Gdy kupujesz nowy samochód - szczególnie gdy robisz to pierwszy raz od dawna lub wręcz pierwszy raz w życiu - może cię zaskoczyć mnogość dostępnych opcji. Niektóre z nich docenisz dopiero po czasie... lub dopiero po czasie znienawidzisz.

Lubię sobie przeglądać cenniki samochodowe. Oczywiście ta sympatia do nich nieco maleje wraz ze wzrostem cen samochodów nowych, ale bywa to jednak nadal nad wyraz ciekawa lektura. Wiedzieliście na przykład, że część modeli Mazdy (w tym choćby CX-30) ma w standardzie reflektory diodowe, ale światła do jazdy dziennej są halogenowe? Ale dziko, co nie? I nie, to nie jest błąd w cenniku.

Materiał źródłowy
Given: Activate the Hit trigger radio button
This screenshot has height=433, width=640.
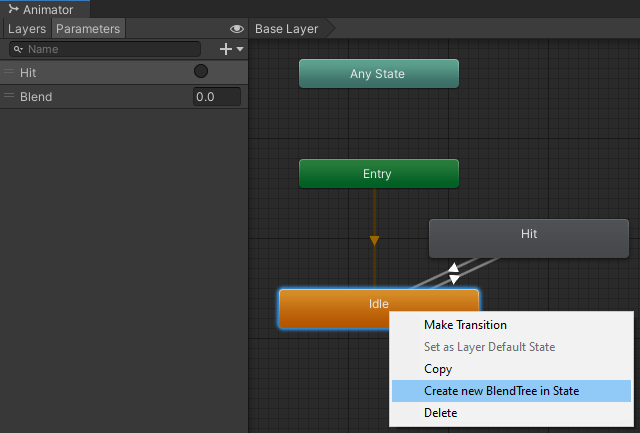Looking at the screenshot, I should pos(201,72).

Polecenie
Jakie światła do jazdy dziennej mają według tekstu o cennikach samochodów niektóre modele Mazdy, choć mają w standardzie reflektory diodowe?

Odpowiedź
Halogenowe.